Stored data entries:
-----
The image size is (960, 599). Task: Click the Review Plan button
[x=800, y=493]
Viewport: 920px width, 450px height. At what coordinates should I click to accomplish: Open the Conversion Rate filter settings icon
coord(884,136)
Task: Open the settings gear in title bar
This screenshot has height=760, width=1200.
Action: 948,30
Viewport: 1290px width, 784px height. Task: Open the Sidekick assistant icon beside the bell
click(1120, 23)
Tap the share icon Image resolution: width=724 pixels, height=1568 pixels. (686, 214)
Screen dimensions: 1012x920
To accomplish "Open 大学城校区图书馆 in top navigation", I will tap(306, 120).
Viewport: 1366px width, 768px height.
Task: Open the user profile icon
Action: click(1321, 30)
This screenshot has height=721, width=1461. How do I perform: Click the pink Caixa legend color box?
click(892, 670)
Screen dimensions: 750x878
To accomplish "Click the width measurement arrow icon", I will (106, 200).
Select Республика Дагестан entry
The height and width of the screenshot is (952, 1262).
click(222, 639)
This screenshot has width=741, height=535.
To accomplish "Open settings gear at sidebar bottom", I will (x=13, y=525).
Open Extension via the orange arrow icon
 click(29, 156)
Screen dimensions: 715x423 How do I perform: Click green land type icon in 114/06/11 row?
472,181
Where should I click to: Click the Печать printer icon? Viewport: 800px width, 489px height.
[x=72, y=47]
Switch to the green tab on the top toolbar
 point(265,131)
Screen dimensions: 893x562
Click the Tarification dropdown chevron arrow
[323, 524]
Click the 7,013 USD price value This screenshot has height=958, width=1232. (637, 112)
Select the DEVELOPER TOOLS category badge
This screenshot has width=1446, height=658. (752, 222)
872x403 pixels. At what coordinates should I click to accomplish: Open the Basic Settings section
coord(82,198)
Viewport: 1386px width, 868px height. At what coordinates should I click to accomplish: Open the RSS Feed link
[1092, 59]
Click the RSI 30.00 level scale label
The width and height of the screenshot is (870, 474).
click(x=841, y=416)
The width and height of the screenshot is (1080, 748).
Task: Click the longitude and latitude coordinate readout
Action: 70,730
-----
Your task:
In full and without change, transcribe the entries.

Output of the exercise:
The image size is (960, 599). Task: Click the Review Plan button
[x=800, y=493]
Viewport: 920px width, 450px height. At what coordinates should I click to accomplish: Open the Conversion Rate filter settings icon
coord(884,136)
Task: Open the settings gear in title bar
This screenshot has height=760, width=1200.
Action: 948,30
Viewport: 1290px width, 784px height. Task: Open the Sidekick assistant icon beside the bell
click(1120, 23)
Tap the share icon Image resolution: width=724 pixels, height=1568 pixels. (686, 214)
Screen dimensions: 1012x920
To accomplish "Open 大学城校区图书馆 in top navigation", I will tap(306, 120).
Viewport: 1366px width, 768px height.
Task: Open the user profile icon
Action: click(1321, 30)
This screenshot has height=721, width=1461. How do I perform: Click the pink Caixa legend color box?
click(892, 670)
Screen dimensions: 750x878
To accomplish "Click the width measurement arrow icon", I will (106, 200).
Select Республика Дагестан entry
The height and width of the screenshot is (952, 1262).
click(222, 639)
This screenshot has width=741, height=535.
To accomplish "Open settings gear at sidebar bottom", I will (x=13, y=525).
Open Extension via the orange arrow icon
 click(29, 156)
Screen dimensions: 715x423 How do I perform: Click green land type icon in 114/06/11 row?
472,181
Where should I click to: Click the Печать printer icon? Viewport: 800px width, 489px height.
[x=72, y=47]
Switch to the green tab on the top toolbar
 point(265,131)
Screen dimensions: 893x562
Click the Tarification dropdown chevron arrow
[323, 524]
Click the 7,013 USD price value This screenshot has height=958, width=1232. (637, 112)
Select the DEVELOPER TOOLS category badge
This screenshot has width=1446, height=658. (752, 222)
872x403 pixels. At what coordinates should I click to accomplish: Open the Basic Settings section
coord(82,198)
Viewport: 1386px width, 868px height. At what coordinates should I click to accomplish: Open the RSS Feed link
[1092, 59]
Click the RSI 30.00 level scale label
The width and height of the screenshot is (870, 474).
click(x=841, y=416)
The width and height of the screenshot is (1080, 748).
Task: Click the longitude and latitude coordinate readout
Action: 70,730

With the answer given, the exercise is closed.